PASSAGE SHOWN ->
□ □ □
It says it does not want to restrict people’s ability to choose the hours they work and points to the flexibility - that word again - which can go hand-in-hand with zero hours life.
At the same time, though, concerns exist about possible abuses of the system and a review is now under way into how contracts are being pressed into service in modern-day Britain.
Announcing the review early last month, Business Secretary Vince Cable said: “Since 2005 there has been a rise in the use of zero hours contracts.
“For some these can be the right sort of employment contract, giving workers a choice of working patterns.
“However for a contract that is now more widely used, we know relatively little about its effect on employers and employees.
“There has been anecdotal evidence of abuse by certain employers - including in the public sector - of some vulnerable workers at the margins of the labour market.
“Whilst it’s important our workforce remains flexible, it is equally important that it is treated fairly.
“This is why I asked my officials to undertake some urgent work to better understand how this type of contract is working in practice today with a view to taking action if widespread abuse is identified.”
□ □ □
SUPPLIED ENTRIES ->
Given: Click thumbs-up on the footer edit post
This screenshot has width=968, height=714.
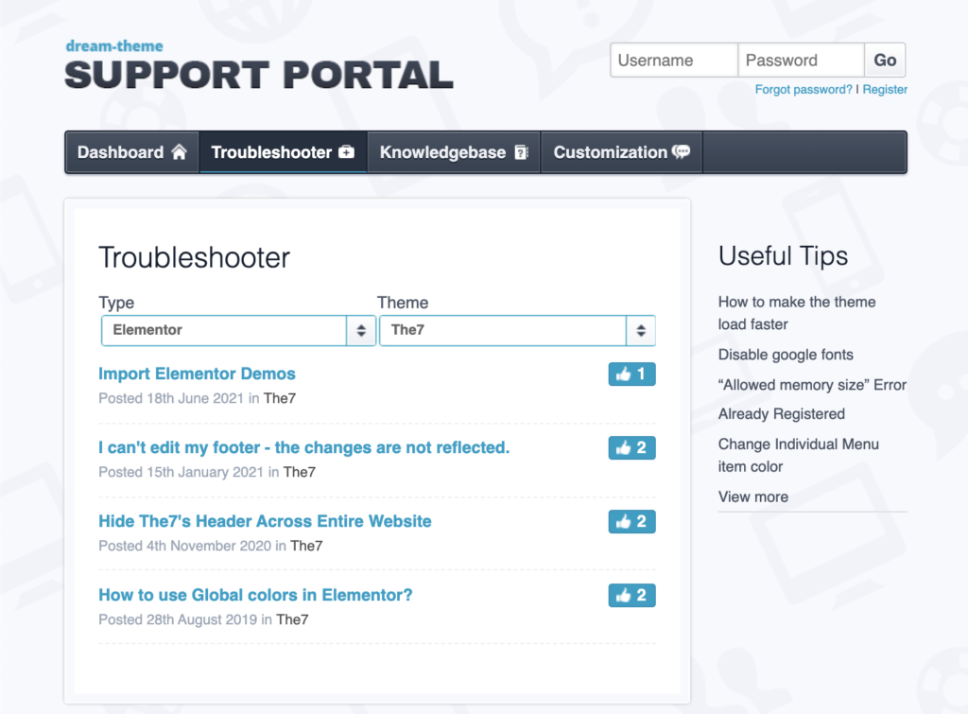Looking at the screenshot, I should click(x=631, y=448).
□ □ □
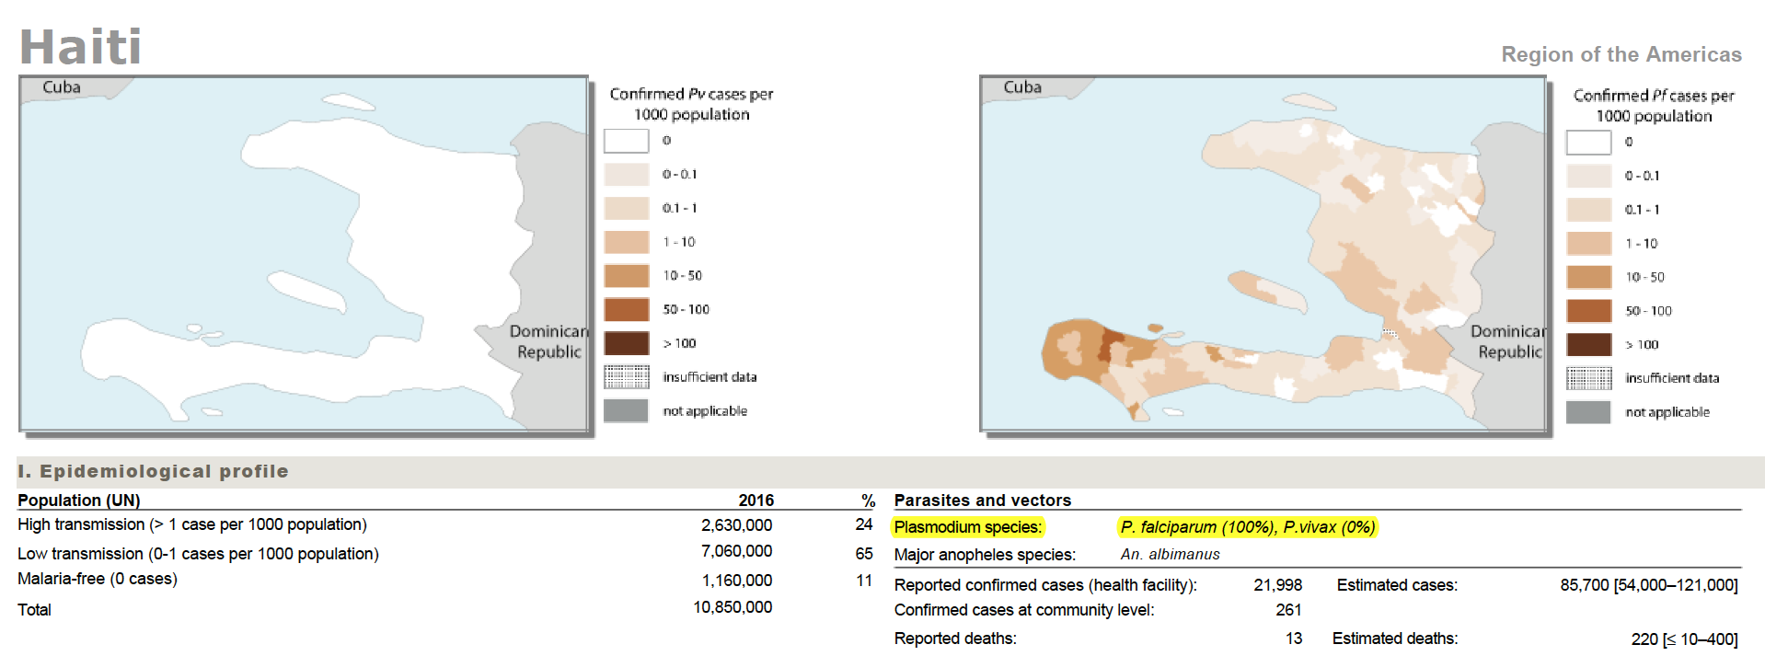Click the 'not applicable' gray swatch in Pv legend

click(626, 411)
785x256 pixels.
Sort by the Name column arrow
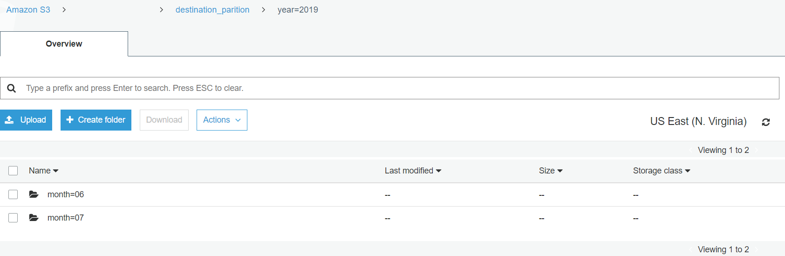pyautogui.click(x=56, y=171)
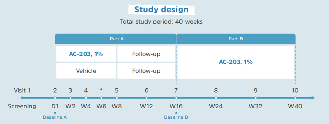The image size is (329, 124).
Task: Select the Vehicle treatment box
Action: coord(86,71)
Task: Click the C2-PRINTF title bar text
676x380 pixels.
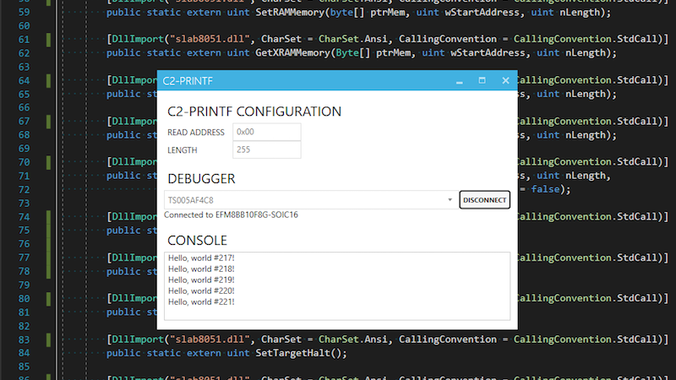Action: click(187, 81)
□ □ □
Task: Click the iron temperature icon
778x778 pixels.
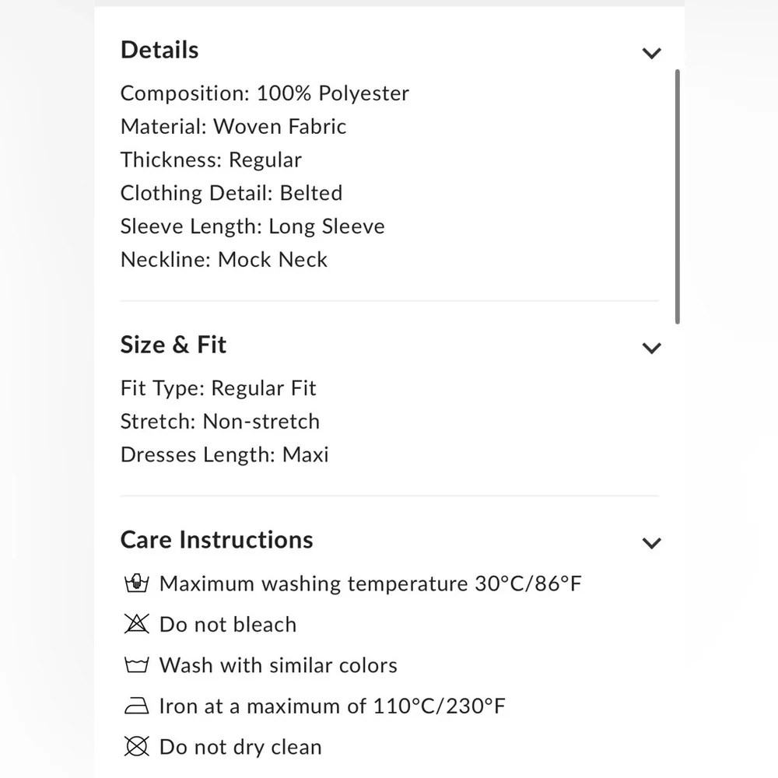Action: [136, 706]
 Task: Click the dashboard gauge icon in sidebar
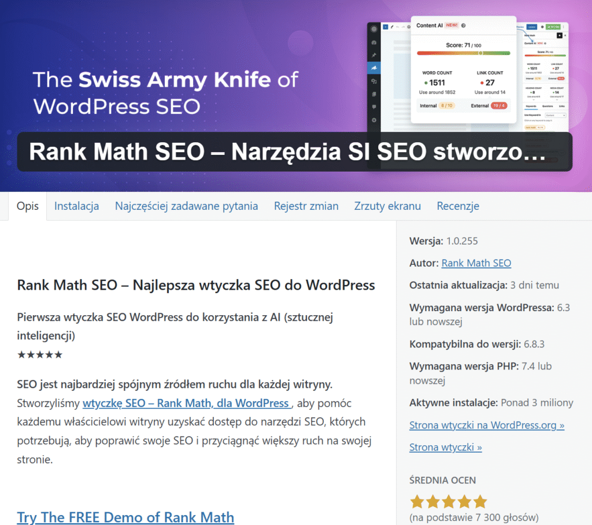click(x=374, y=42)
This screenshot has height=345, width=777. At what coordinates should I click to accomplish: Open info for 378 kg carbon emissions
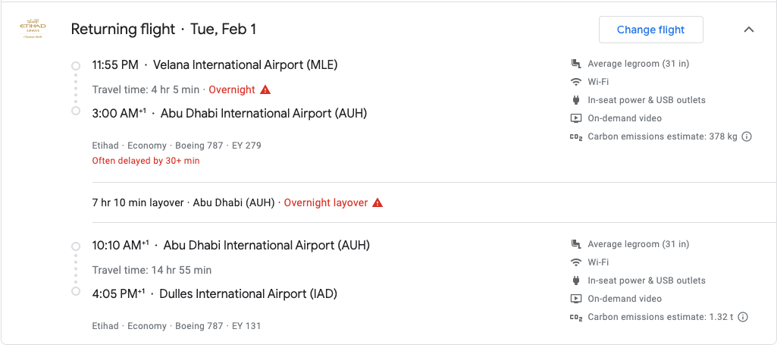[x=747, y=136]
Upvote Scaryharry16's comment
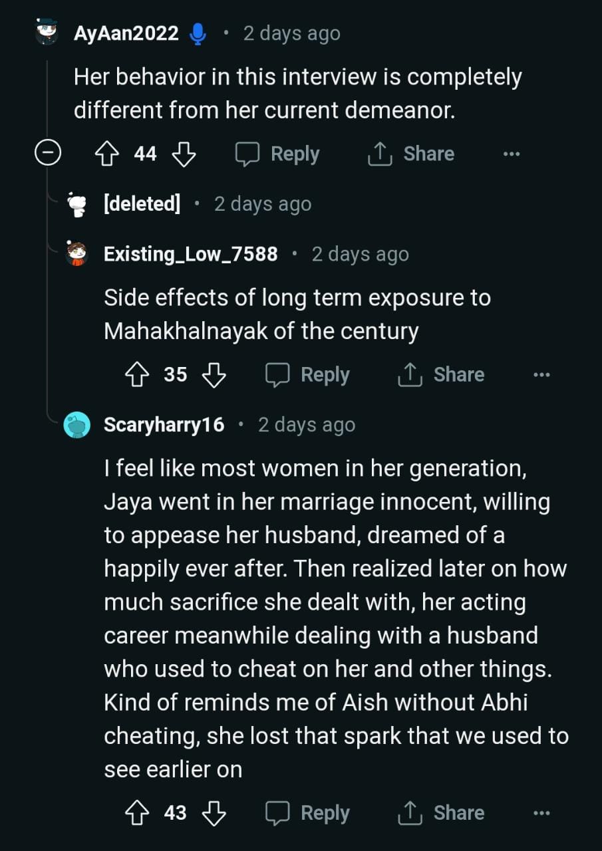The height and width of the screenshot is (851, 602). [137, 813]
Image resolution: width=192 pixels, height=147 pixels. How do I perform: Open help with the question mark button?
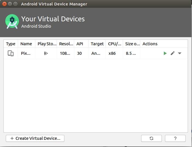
□ □ □
Update the passage on zero hours contracts by reproducing it from the words "At the same" through the words "the labour market.", with "Business Secretary" replaced by "Secretary of State for Business".

At the same time, though, concerns exist about possible abuses of the system and a review is now under way into how contracts are being pressed into service in modern-day Britain.
Announcing the review early last month, Secretary of State for Business Vince Cable said: “Since 2005 there has been a rise in the use of zero hours contracts.
“For some these can be the right sort of employment contract, giving workers a choice of working patterns.
“However for a contract that is now more widely used, we know relatively little about its effect on employers and employees.
“There has been anecdotal evidence of abuse by certain employers - including in the public sector - of some vulnerable workers at the margins of the labour market.